Japan's Prime Minister Suga Yoshihide says US President-elect Joe Biden has suggested that Washington will help Japan defend the Senkaku Islands in the East China Sea under the bilateral security treaty.
Suga and Biden spoke for the first time over the phone for about 10 minutes on Thursday morning, Japan time.
Suga told reporters he congratulated Biden and Vice President-elect Kamala Harris on their victory in the US presidential race.
Suga said the security environment around Japan is becoming increasingly severe, and he conveyed the need to further strengthen the Japan-US alliance, which is indispensable for the peace and prosperity of the region, as well as the international community.
The prime minister said he also conveyed his wish to work with the US to realize a free and open Indo-Pacific.
Suga said Biden expressed Washington's commitment to applying Article Five of the Japan-US Security Treaty to the Senkaku Islands. He also told Suga he is looking forward to cooperating with Japan to strengthen the bilateral alliance and for the peace and stability of the Indo-Pacific region.
Japan controls the Senkaku Islands. China and Taiwan claim them. The Japanese government maintains the islands are an inherent part of Japan's territory, in terms of history and international law. It says there is no issue of sovereignty to be resolved over them.

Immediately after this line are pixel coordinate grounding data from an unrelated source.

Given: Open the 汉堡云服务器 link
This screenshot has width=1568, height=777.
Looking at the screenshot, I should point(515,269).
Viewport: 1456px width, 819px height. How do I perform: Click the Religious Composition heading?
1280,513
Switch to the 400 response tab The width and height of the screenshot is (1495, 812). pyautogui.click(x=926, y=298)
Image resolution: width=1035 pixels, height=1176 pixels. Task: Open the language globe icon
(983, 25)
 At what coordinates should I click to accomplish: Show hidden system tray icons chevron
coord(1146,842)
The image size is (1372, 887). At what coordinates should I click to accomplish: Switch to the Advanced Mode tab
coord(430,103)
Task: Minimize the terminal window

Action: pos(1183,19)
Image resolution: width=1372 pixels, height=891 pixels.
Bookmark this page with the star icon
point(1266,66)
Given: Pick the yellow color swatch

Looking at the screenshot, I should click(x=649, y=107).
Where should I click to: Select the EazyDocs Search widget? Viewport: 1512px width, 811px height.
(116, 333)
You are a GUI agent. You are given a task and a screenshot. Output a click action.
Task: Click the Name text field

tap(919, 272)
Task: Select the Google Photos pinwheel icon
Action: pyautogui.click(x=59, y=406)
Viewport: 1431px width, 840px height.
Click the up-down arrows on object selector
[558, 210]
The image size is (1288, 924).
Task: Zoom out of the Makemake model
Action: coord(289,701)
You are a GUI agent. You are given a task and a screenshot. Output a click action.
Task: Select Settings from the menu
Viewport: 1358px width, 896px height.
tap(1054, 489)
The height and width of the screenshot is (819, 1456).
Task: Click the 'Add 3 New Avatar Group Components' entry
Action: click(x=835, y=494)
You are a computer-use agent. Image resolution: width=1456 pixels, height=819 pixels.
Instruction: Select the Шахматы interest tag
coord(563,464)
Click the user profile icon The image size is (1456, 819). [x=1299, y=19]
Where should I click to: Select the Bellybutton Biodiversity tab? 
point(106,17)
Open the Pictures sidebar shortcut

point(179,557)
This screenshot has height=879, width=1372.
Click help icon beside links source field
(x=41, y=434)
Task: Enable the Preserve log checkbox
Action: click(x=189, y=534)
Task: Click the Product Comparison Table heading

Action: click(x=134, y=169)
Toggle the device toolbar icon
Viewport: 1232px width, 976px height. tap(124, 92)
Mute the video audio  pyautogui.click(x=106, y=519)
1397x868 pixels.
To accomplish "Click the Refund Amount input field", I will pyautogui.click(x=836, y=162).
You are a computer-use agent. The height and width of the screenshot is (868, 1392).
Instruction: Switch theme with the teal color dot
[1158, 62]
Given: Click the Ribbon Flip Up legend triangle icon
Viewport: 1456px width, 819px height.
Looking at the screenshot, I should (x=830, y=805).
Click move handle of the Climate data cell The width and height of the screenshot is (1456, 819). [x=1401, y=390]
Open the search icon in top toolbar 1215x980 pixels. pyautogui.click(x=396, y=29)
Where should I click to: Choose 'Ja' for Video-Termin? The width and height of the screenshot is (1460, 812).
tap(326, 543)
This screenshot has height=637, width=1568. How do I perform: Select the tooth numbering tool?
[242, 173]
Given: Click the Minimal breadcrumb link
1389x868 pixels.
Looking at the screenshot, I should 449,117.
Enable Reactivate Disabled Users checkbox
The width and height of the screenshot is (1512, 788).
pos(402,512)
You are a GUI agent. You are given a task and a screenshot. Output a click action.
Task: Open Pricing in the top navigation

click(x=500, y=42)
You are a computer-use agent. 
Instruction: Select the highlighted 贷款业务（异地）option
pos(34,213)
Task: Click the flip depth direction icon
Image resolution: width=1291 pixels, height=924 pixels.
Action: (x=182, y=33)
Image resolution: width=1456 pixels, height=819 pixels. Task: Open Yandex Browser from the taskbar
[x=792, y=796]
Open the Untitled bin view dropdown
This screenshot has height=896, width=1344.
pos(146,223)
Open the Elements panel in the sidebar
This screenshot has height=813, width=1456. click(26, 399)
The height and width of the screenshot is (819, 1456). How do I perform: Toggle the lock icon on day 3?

Suga said he and Biden agreed to work together on matters of international concern, such as the coronavirus and climate change.
The prime minister said he also sought US cooperation in resolving the abductions of Japanese nationals by North Korea.
He described the phone conversation as very meaningful for efforts to reinforce the Japan-US alliance.
Suga added that he plans to visit the US at an appropriate time, but they have agreed to meet as early as possible.